Fit and finish are wonderful considering it’s their first product. My girlfriend (who is very computer savvy but usually couldn’t care less about aesthetics) immediately commented that it’s very pretty, and it has a polish befitting even Apple (she hasn’t handled it for more than a minute yet so she’s wrong but it’s high praise nonetheless :slight_smile: Plus, in full production maybe she’ll be right)

Performance is as you would expect a powerful ultrabook to be. It’s not a Razer Blade 14 with crazy core counts and a 3080 somehow stuffed into a 14" frame (how did they do that, a blender?), but even with my older components inside the response to inputs is snappy and fluid, all while having one of the most nicest screens I’ve seen on a laptop. My eyes are not benchmarking equipment, but I will say that everything has just been very easy on the eyes. No fatigue or straining to view or read anything. I haven’t used it outdoors yet, but I also have a matte screen I’ve been waiting to apply for that eventuality.

Battery life is similarly great (I come from gaming and corporate work laptops with constant +30% CPU load from security bloatsoftware…). I’ll primarily be using this laptop in two use cases, light gaming and hobby CAD work while travelling, and a very low power config for general use with aggressive core parking and p-states. I’m getting 8+ hours on light browsing in Windows 10 with my pretty basic power saving configuration (and 25% display brightness, all I need indoors). I have yet to really dive into setting up Arch so I can update more when I find the time to make that happen. With battery saving in mind I might end up pulling one of my sticks of RAM and seeing what the power impact is, but for now I like the idea of having dual channel memory for when I need the juice.

For negatives, I had some teething issues initially, I had to reseat the RAM on first power on to get it to boot properly, and I had some issues on Windows 10 installation where it would randomly power down partway through. Those disappeared as soon as I finished the install properly though, so it may have been due to my old usb stick that I have install utility on, who knows. I am unfortunately one of the early batch people with touchpad problems (clicks won’t register unless I try to push through to another dimension), but surprisingly Windows precision drivers’ multi-touch taps feel alright to me (so I’m finding that I should have learned them long ago). The support team has been awesome and responsive in all issues I reported to them, and they immediately gave me return instructions for the input panel and placed a warehouse request for delivery. The responsiveness of the team has blown me away, which has made the little niggles I’ve experienced not a pain to deal with.

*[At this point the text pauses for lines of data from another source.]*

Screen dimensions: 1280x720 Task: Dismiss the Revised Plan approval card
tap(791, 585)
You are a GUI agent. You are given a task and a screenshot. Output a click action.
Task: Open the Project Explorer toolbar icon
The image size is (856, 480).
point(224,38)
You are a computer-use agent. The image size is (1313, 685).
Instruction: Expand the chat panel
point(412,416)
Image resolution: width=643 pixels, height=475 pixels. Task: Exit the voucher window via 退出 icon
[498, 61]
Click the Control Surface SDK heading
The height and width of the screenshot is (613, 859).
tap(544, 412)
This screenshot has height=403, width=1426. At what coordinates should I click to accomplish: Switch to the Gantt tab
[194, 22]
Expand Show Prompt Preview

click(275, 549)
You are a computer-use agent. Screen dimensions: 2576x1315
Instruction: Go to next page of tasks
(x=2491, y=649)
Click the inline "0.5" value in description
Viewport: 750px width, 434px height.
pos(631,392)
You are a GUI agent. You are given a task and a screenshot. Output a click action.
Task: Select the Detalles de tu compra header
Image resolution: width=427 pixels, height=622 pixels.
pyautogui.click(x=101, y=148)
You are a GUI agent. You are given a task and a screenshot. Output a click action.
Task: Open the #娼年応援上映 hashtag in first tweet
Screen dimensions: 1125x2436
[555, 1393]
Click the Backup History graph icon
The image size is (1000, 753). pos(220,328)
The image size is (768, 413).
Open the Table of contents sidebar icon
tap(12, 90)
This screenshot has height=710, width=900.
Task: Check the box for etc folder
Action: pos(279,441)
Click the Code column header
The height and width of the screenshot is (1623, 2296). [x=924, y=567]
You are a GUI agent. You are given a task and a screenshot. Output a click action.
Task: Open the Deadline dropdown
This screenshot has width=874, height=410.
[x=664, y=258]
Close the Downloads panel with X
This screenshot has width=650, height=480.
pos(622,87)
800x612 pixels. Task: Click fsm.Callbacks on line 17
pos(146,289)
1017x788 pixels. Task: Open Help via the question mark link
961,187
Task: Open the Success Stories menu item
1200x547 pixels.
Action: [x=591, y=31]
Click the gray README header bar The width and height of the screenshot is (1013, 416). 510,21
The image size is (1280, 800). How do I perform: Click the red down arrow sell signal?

When all of this is combined with the fact that I actually feel like this is a laptop I own, that I’m not bullied into leasing the thing with extended warranties in case some tiny component bricks itself and I have to throw away the chassis, all my data, etc., it’s been amazing. The fact I could also buy a brand-new device and give a new lease on life for hardware I had sitting around for years was almost like retroactively fulfilling an imaginary warranty on all those components I got to reuse, too. Not to mention that the near total control over which internals I pick and the hardware kill switches makes me feel much more secure. With my frequency of travel to countries like China where my work has significant corporate espionage concerns, that’s also worth quite a lot.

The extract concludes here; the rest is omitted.